I’m using the Text To Speech API tts-1 and it’s working quite well, however when I try to make it read out lists of items, it occasionally doesn’t read the number at the beginning of the item and it often doesn’t pause between saying the number and the word after it.

for example:

Sure! Here are 5 fruits:

  1. Apple
  2. Banana
  3. Orange
  4. Strawberry
  5. Grape

Is read aloud as.

Sure! Here are 5 fruits:

  1. Apple
  2. Banana
    3 Orange
    4 Strawberry-Grape

I have tried this with the voices Echo and Shimmer and it seems to happen almost every time you get the model to read out a list.

Are there any tips for making the model do a brief pause between the number and the first word?

Note: this forum doesn’t allow me to upload mp3 files but this bug is fairly easy to replicate. just get the model to read out a list of items produced by ChatGPT.


Pausing is traditionally hard with TTS.

Try adding some “…” or even “-” after each listed item.

Sure! Here are 5 fruits:

   1. Apple...
   2. Banana...

This is from ElevenLabs docs but I believe it carries over (they have their own syntax for handling pauses now as well)

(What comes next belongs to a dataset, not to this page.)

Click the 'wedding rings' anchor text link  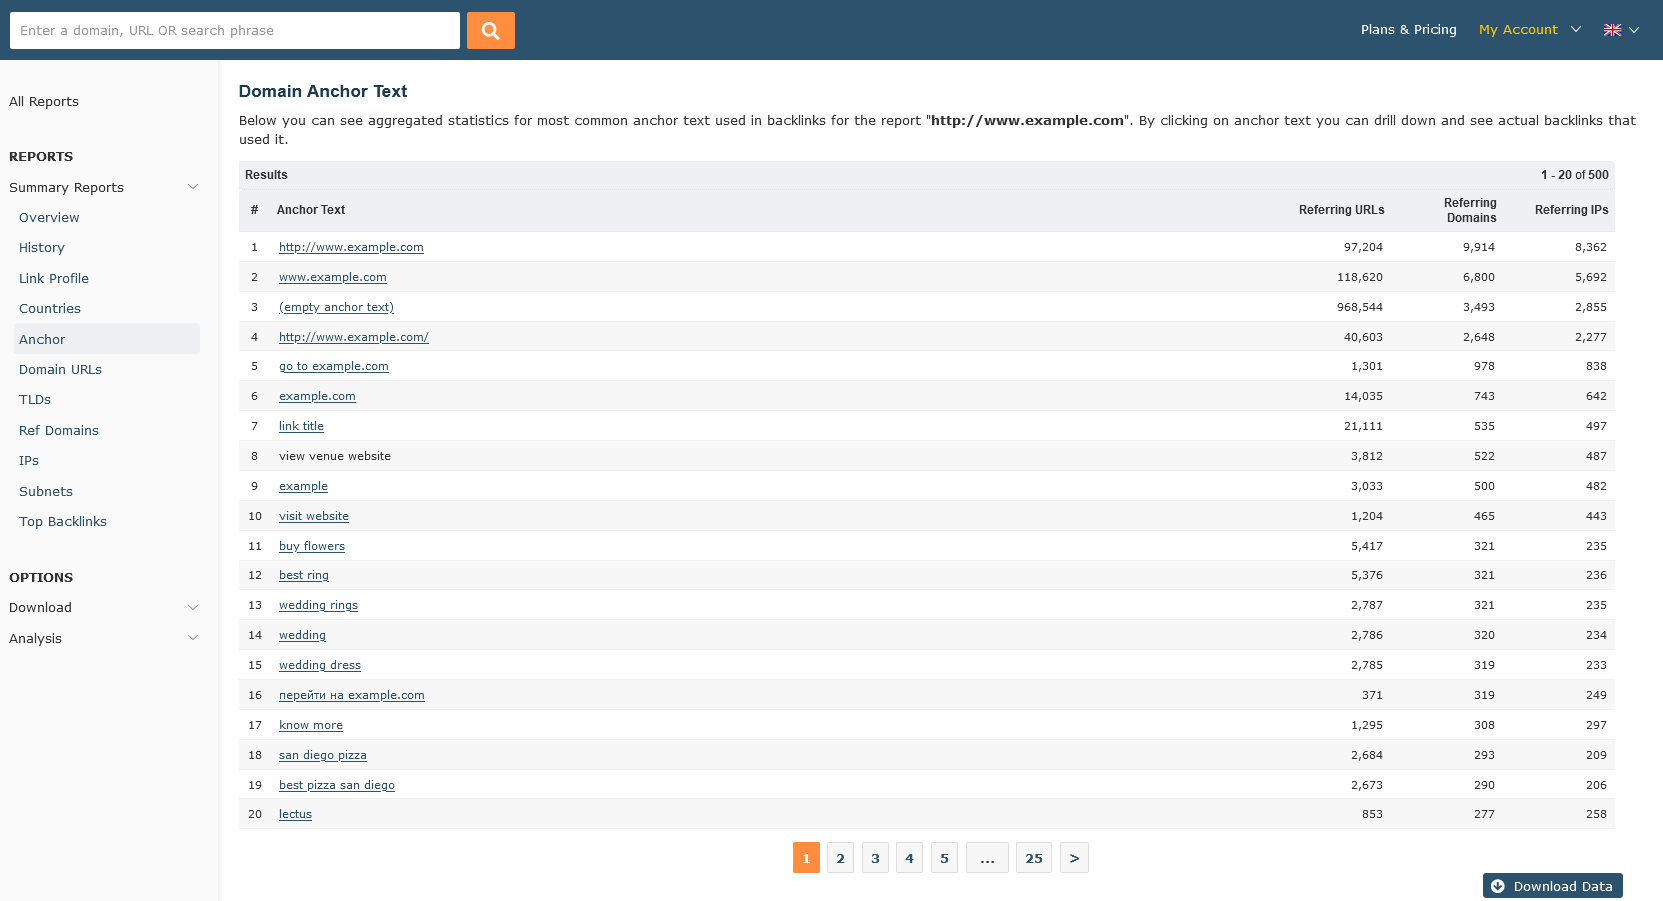click(318, 605)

These options are inconsistent and might not always work. We recommend using the syntax above for consistency.

One trick that seems to provide the most consistence output - sans the above option - is a simple dash - or the em-dash . You can even add multiple dashes such as -- -- for a longer puase.

"It - is - getting late."

Ellipsis ... can sometimes also work to add a pause between words but usually also adds some “hesitation” or “nervousness” to the voice that might not always fit.

I... yeah, I guess so..."
Update: It seems like the model will still drop numbers if even if you put … after each line item which will still cause two line items to be read as a single item.

After some experimentation, it seems like this is the best workaround that I could come up with while still having the audio sound fairly natural.

Sure! Here are 5 fruits:

One: Apple…
Two: Banana…
Three: Orange…
Four: Strawberry…
Five: Grape…

Using words instead of numbers seems to increase the chance that they will be read aloud by the model but does not eliminate the problem entirely.